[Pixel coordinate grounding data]
::::::::

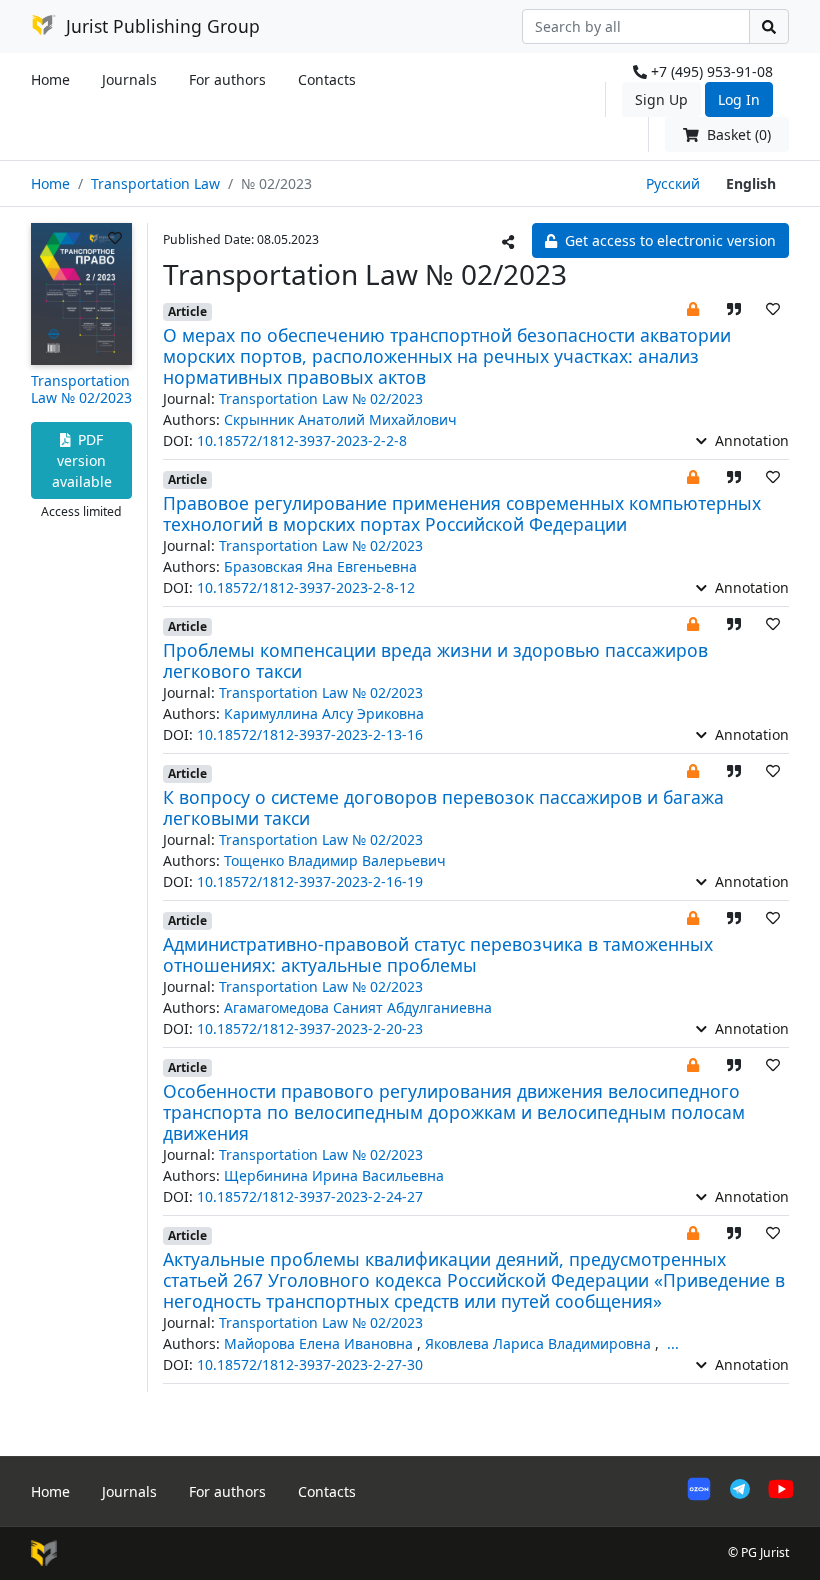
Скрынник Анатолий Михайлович (340, 419)
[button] (693, 308)
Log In (739, 99)
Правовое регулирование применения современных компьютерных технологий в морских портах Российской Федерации (462, 513)
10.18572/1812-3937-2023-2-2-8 (302, 440)
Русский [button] (673, 183)
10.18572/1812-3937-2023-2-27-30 (310, 1364)
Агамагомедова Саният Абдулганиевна (358, 1007)
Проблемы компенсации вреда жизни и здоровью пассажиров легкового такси (435, 660)
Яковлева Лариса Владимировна (540, 1343)
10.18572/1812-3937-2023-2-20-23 (310, 1028)
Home (50, 79)
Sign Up (661, 99)
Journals (129, 79)
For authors (227, 79)
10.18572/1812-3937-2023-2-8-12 (306, 587)
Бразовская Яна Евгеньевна (320, 566)
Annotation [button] (750, 440)
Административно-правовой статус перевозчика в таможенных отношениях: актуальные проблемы (438, 954)
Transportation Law (155, 183)
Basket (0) (737, 134)
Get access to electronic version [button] (668, 240)
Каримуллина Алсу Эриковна (324, 713)
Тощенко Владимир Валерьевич (335, 860)
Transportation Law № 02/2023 (81, 389)
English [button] (751, 183)
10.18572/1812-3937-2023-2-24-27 (310, 1196)
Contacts (327, 79)
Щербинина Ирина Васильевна (334, 1175)
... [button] (673, 1343)
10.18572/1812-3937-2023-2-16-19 (310, 881)
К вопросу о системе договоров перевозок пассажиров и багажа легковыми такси (443, 807)
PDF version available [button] (82, 460)
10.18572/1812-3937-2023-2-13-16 (310, 734)
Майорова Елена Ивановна (320, 1343)
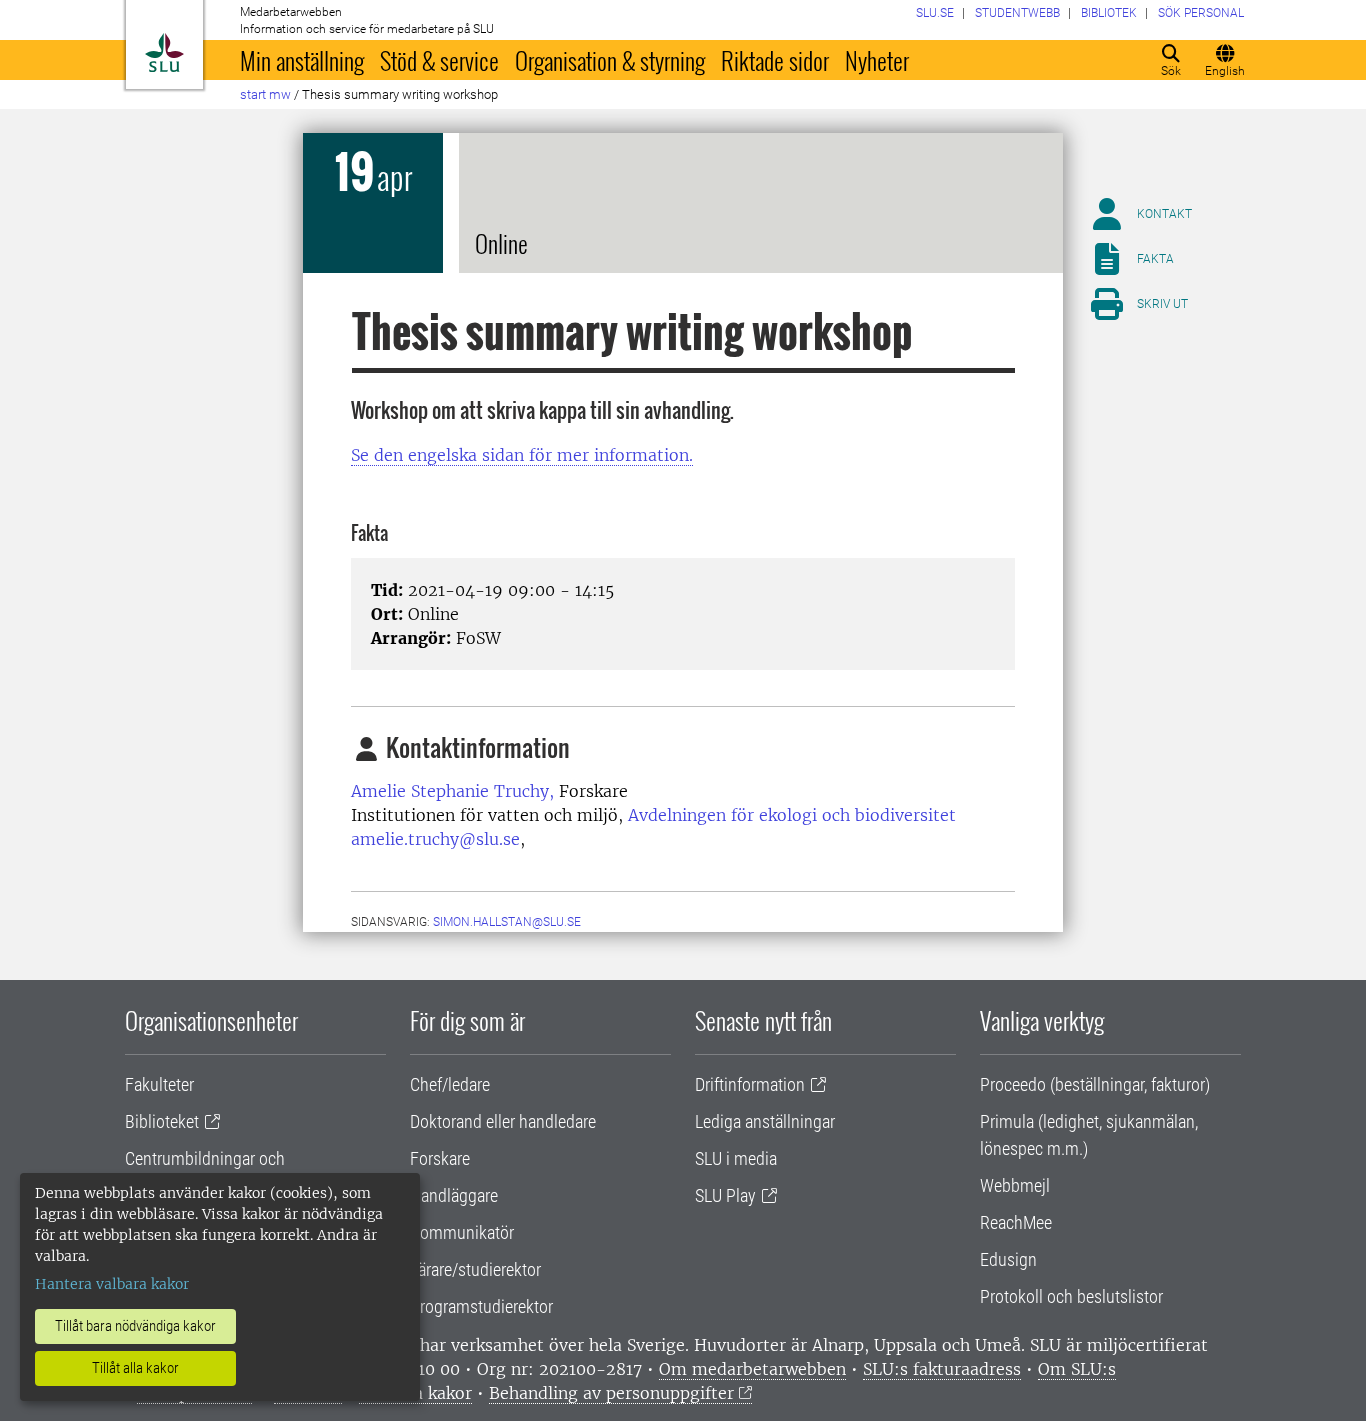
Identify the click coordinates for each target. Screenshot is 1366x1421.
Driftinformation (750, 1084)
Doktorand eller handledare (503, 1121)
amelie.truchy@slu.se (435, 839)
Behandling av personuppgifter (611, 1393)
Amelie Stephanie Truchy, (452, 791)
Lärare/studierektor (475, 1269)
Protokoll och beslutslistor (1071, 1296)
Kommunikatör (462, 1232)
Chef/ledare (450, 1084)
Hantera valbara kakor (112, 1284)
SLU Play (725, 1195)
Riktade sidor (775, 60)
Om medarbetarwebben (752, 1369)
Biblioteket (162, 1121)
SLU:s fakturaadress (942, 1369)
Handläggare (454, 1195)
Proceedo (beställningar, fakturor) (1095, 1084)
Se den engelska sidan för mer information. (522, 455)
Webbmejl (1015, 1185)
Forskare (440, 1158)
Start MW (265, 94)
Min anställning (302, 60)
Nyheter (877, 60)
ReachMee (1016, 1222)
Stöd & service (439, 60)
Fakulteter (159, 1084)
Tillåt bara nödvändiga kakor (135, 1326)
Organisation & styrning (610, 60)
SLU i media (736, 1158)
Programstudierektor (481, 1306)
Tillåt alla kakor (135, 1368)
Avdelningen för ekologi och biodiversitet (792, 815)
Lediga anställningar (765, 1121)
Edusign (1008, 1259)
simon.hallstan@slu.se (507, 922)
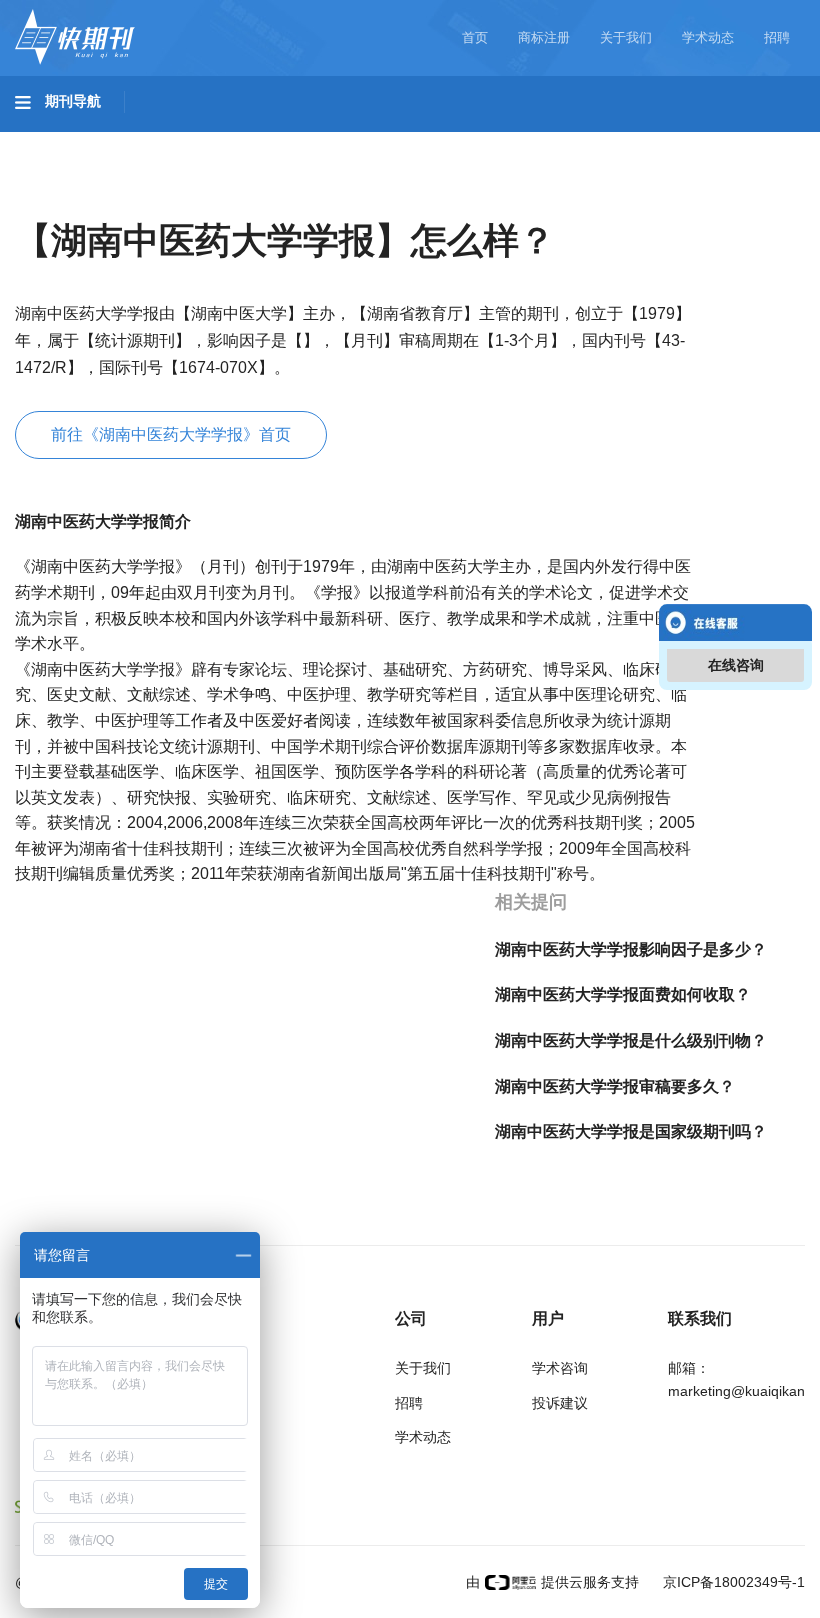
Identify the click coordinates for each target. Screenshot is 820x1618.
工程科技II (278, 141)
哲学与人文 (697, 141)
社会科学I (68, 197)
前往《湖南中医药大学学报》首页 (171, 434)
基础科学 (66, 141)
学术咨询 (560, 1368)
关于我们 (626, 37)
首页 (475, 37)
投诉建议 (560, 1403)
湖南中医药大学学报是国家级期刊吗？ (631, 1131)
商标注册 (544, 37)
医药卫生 (486, 141)
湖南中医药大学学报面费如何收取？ (623, 994)
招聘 (777, 37)
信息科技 (588, 141)
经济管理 (282, 197)
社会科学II (176, 197)
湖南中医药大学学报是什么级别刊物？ (631, 1040)
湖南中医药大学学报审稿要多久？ (615, 1086)
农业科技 (384, 141)
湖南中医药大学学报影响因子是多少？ (631, 949)
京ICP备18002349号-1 (732, 1582)
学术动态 (708, 37)
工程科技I (170, 141)
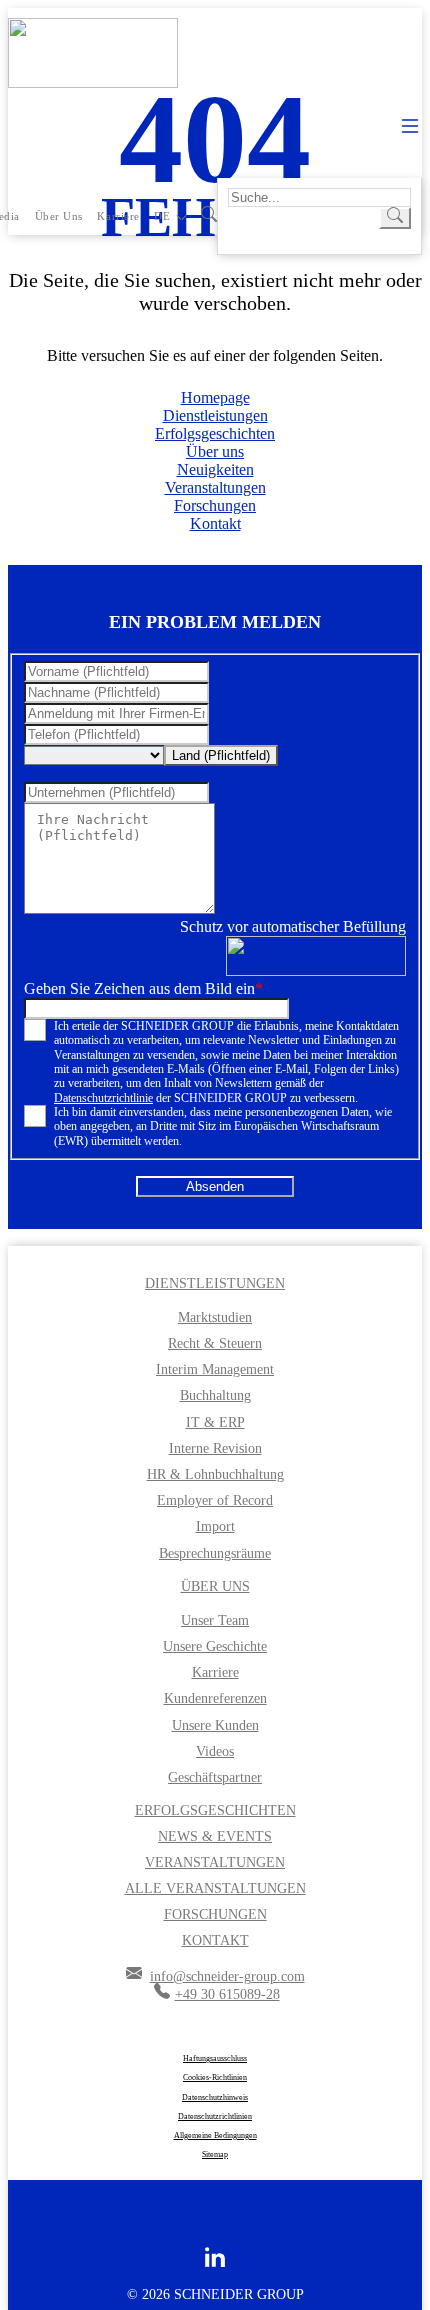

::::::::

WHAT THE EXERCISE ASKS:
Reproduce exactly the lines above starting at the line containing "Stöd & service (439, 60)" and ending at the line containing "社会科学I (68, 197)", including both, but not the pictures.

REPLY:
Stöd & service (439, 60)
Fakulteter (159, 1084)
Tillåt bara nödvändiga kakor (135, 1326)
Organisation & styrning (610, 60)
SLU i media (736, 1158)
Programstudierektor (481, 1306)
Tillåt alla kakor (135, 1368)
Avdelningen för ekologi och biodiversitet (792, 815)
Lediga anställningar (765, 1121)
Edusign (1008, 1259)
simon.hallstan@slu.se (507, 922)
Identify the click coordinates for each target. Screenshot is 820x1618.
工程科技II (278, 141)
哲学与人文 (697, 141)
社会科学I (68, 197)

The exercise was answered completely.